And so Trumpism is about self-assertion, but self-assertion on a much smaller scale, which is: We’re giving up on Asia. We’re giving up on Europe. We’re going to have a Western Hemisphere zone of influence, stretching from Argentina to Greenland, that will be dominated—it’ll run much more like a 19th-century zone of influence than like the American idea of a world order governed by rules. But it will be America’s, and America will otherwise retreat. And the more boastfully America conducts itself, the less people will notice—I think Trump feels, and others around him hope—the less people will notice that America’s actually reducing its position in the world.

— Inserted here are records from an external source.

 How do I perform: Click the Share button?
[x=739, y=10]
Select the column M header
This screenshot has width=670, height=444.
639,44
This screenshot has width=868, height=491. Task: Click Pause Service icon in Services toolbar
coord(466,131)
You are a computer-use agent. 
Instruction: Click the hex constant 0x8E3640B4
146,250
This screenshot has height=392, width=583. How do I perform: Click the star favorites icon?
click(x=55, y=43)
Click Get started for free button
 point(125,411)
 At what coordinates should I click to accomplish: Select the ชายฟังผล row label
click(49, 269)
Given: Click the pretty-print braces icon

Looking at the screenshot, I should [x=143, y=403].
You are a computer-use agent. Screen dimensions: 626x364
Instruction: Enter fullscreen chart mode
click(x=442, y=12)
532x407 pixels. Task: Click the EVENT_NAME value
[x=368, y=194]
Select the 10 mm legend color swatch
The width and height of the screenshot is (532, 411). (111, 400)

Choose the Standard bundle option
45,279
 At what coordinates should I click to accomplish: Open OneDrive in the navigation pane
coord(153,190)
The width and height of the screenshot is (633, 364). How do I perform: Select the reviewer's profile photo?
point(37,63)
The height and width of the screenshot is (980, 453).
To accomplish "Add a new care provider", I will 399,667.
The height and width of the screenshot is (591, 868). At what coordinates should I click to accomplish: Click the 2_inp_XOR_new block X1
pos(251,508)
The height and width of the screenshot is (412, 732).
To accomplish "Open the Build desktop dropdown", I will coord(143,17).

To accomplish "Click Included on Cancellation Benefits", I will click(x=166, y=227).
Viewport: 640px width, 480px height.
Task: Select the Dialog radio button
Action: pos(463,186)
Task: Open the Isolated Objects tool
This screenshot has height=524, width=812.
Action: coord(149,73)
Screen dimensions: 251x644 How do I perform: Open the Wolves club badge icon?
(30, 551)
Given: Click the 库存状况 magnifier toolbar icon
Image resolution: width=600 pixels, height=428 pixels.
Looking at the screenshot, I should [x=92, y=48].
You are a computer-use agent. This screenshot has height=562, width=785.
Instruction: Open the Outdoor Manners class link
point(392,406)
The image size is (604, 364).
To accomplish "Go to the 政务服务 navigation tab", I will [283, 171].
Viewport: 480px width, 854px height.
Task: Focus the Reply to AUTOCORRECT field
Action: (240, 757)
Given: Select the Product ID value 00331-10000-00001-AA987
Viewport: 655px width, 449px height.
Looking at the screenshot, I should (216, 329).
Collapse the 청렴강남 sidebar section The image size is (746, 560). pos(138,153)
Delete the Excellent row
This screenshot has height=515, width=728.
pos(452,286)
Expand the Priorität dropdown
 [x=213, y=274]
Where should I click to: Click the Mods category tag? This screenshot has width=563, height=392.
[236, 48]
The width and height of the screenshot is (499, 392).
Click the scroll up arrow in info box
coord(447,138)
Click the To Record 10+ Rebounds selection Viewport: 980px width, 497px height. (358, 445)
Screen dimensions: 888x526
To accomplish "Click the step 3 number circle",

MacMillan: Well, the Chinese will notice, won’t they? And a number of others will notice. And I think you have a China which is spending more and more on defense; which is talking, really, more and more openly about how it sees a future role for China as a dominant power, certainly in East Asia, perhaps further afield; and a China which is, at least as far as we can tell, beginning to surpass the United States in very key technological developments. And so the idea that the United States can sort of pull up the drawbridge, even in the 19th century, that was becoming a rather old idea. And the United States has always been protected by two big oceans, but we are living in a very globalized world, with highly advanced weapons that can travel very, very fast, in some cases. The idea that the United States can somehow put a moat around itself, I think, simply doesn’t work anymore. It hasn’t worked, actually, for decades, since the end of the Second World War.
And I think, also, the idea that the United States can have a zone of influence—this whole idea of zones of influence, which seems to be revived now, I think, is a formula for instability because what you get is always the points where the zones meet, and you always get meddling in each other’s zones. If the United States tries to dominate the whole of the Western Hemisphere, I would predict, and I think it wouldn’t be a difficult prediction, that other powers—China, for example, which is already making inroads into Latin America, already building ports, already winning friends and influencing people—will continue to do it. And there will be points at which the Chinese zone of influence—in the Pacific, for example—clashes with the American zone of influence. And so the idea that you can have these neat little boxes and just ignore the rest of the world, it seems to me, is unrealistic.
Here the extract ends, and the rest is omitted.